** begin Records for this exercise **

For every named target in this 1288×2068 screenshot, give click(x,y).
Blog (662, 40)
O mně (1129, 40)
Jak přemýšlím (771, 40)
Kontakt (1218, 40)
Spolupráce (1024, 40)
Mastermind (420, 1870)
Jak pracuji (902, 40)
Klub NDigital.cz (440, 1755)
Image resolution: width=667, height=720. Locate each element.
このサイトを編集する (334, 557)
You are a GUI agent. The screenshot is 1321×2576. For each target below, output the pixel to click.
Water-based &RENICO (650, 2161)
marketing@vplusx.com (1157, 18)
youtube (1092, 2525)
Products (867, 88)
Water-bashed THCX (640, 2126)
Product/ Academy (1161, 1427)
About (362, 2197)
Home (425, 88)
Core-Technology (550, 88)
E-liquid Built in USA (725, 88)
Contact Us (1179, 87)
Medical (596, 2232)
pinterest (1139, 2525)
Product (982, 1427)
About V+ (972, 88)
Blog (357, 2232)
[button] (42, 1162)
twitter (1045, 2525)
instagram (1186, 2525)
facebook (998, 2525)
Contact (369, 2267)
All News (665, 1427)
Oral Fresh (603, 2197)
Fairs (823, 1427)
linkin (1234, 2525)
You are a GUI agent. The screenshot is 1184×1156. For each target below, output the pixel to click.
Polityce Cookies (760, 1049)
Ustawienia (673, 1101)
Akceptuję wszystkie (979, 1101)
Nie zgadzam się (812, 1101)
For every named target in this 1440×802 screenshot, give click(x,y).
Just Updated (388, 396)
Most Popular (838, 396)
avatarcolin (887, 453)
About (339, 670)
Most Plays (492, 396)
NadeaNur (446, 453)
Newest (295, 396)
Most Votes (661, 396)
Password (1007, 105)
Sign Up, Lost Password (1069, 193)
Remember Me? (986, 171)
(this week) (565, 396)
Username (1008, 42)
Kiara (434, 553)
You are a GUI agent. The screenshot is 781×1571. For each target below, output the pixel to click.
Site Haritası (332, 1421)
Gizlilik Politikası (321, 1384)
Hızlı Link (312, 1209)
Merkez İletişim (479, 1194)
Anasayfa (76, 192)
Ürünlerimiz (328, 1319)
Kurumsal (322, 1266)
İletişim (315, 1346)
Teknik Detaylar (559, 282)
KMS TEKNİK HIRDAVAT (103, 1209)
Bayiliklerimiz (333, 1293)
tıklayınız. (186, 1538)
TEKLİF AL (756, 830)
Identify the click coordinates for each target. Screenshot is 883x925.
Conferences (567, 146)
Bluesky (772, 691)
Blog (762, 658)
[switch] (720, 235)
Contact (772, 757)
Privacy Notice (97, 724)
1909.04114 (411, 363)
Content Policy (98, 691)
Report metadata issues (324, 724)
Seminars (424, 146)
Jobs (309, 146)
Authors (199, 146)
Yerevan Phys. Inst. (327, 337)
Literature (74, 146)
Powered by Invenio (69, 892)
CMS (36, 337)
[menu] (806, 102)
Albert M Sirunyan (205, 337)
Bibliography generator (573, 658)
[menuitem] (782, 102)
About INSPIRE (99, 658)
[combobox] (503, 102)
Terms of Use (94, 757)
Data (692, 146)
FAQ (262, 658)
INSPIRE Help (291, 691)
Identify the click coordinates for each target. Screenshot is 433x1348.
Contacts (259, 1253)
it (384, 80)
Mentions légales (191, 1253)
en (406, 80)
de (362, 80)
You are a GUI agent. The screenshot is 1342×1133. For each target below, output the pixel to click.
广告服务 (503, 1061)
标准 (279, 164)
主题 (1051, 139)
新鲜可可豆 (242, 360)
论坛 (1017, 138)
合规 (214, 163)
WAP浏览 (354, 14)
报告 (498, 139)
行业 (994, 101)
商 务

** end Records for this exercise **

# [Task instructions]
Rewrite all the rows above as a Markdown table with the columns No and Line. Number each row in order and leave out any blank lines.

# [Solution below]
| No | Line |
|---|---|
| 1 | For every named target in this 1288×2068 screenshot, give click(x,y). |
| 2 | Blog (662, 40) |
| 3 | O mně (1129, 40) |
| 4 | Jak přemýšlím (771, 40) |
| 5 | Kontakt (1218, 40) |
| 6 | Spolupráce (1024, 40) |
| 7 | Mastermind (420, 1870) |
| 8 | Jak pracuji (902, 40) |
| 9 | Klub NDigital.cz (440, 1755) |
| 10 | Image resolution: width=667, height=720. Locate each element. |
| 11 | このサイトを編集する (334, 557) |
| 12 | You are a GUI agent. The screenshot is 1321×2576. For each target below, output the pixel to click. |
| 13 | Water-based &RENICO (650, 2161) |
| 14 | marketing@vplusx.com (1157, 18) |
| 15 | youtube (1092, 2525) |
| 16 | Products (867, 88) |
| 17 | Water-bashed THCX (640, 2126) |
| 18 | Product/ Academy (1161, 1427) |
| 19 | About (362, 2197) |
| 20 | Home (425, 88) |
| 21 | Core-Technology (550, 88) |
| 22 | E-liquid Built in USA (725, 88) |
| 23 | Contact Us (1179, 87) |
| 24 | Medical (596, 2232) |
| 25 | pinterest (1139, 2525) |
| 26 | Product (982, 1427) |
| 27 | About V+ (972, 88) |
| 28 | Blog (357, 2232) |
| 29 | [button] (42, 1162) |
| 30 | twitter (1045, 2525) |
| 31 | instagram (1186, 2525) |
| 32 | facebook (998, 2525) |
| 33 | Contact (369, 2267) |
| 34 | All News (665, 1427) |
| 35 | Oral Fresh (603, 2197) |
| 36 | Fairs (823, 1427) |
| 37 | linkin (1234, 2525) |
| 38 | You are a GUI agent. The screenshot is 1184×1156. For each target below, output the pixel to click. |
| 39 | Polityce Cookies (760, 1049) |
| 40 | Ustawienia (673, 1101) |
| 41 | Akceptuję wszystkie (979, 1101) |
| 42 | Nie zgadzam się (812, 1101) |
| 43 | For every named target in this 1440×802 screenshot, give click(x,y). |
| 44 | Just Updated (388, 396) |
| 45 | Most Popular (838, 396) |
| 46 | avatarcolin (887, 453) |
| 47 | About (339, 670) |
| 48 | Most Plays (492, 396) |
| 49 | NadeaNur (446, 453) |
| 50 | Newest (295, 396) |
| 51 | Most Votes (661, 396) |
| 52 | Password (1007, 105) |
| 53 | Sign Up, Lost Password (1069, 193) |
| 54 | Remember Me? (986, 171) |
| 55 | (this week) (565, 396) |
| 56 | Username (1008, 42) |
| 57 | Kiara (434, 553) |
| 58 | You are a GUI agent. The screenshot is 781×1571. For each target below, output the pixel to click. |
| 59 | Site Haritası (332, 1421) |
| 60 | Gizlilik Politikası (321, 1384) |
| 61 | Hızlı Link (312, 1209) |
| 62 | Merkez İletişim (479, 1194) |
| 63 | Anasayfa (76, 192) |
| 64 | Ürünlerimiz (328, 1319) |
| 65 | Kurumsal (322, 1266) |
| 66 | İletişim (315, 1346) |
| 67 | Teknik Detaylar (559, 282) |
| 68 | KMS TEKNİK HIRDAVAT (103, 1209) |
| 69 | Bayiliklerimiz (333, 1293) |
| 70 | tıklayınız. (186, 1538) |
| 71 | TEKLİF AL (756, 830) |
| 72 | Identify the click coordinates for each target. Screenshot is 883x925. |
| 73 | Conferences (567, 146) |
| 74 | Bluesky (772, 691) |
| 75 | Blog (762, 658) |
| 76 | [switch] (720, 235) |
| 77 | Contact (772, 757) |
| 78 | Privacy Notice (97, 724) |
| 79 | 1909.04114 (411, 363) |
| 80 | Content Policy (98, 691) |
| 81 | Report metadata issues (324, 724) |
| 82 | Seminars (424, 146) |
| 83 | Jobs (309, 146) |
| 84 | Authors (199, 146) |
| 85 | Yerevan Phys. Inst. (327, 337) |
| 86 | Literature (74, 146) |
| 87 | Powered by Invenio (69, 892) |
| 88 | CMS (36, 337) |
| 89 | [menu] (806, 102) |
| 90 | Albert M Sirunyan (205, 337) |
| 91 | Bibliography generator (573, 658) |
| 92 | [menuitem] (782, 102) |
| 93 | About INSPIRE (99, 658) |
| 94 | [combobox] (503, 102) |
| 95 | Terms of Use (94, 757) |
| 96 | Data (692, 146) |
| 97 | FAQ (262, 658) |
| 98 | INSPIRE Help (291, 691) |
| 99 | Identify the click coordinates for each target. Screenshot is 433x1348. |
| 100 | Contacts (259, 1253) |
| 101 | it (384, 80) |
| 102 | Mentions légales (191, 1253) |
| 103 | en (406, 80) |
| 104 | de (362, 80) |
| 105 | You are a GUI agent. The screenshot is 1342×1133. For each target below, output the pixel to click. |
| 106 | 广告服务 (503, 1061) |
| 107 | 标准 (279, 164) |
| 108 | 主题 (1051, 139) |
| 109 | 新鲜可可豆 (242, 360) |
| 110 | 论坛 (1017, 138) |
| 111 | 合规 (214, 163) |
| 112 | WAP浏览 (354, 14) |
| 113 | 报告 (498, 139) |
| 114 | 行业 (994, 101) |
| 115 | 商 务 |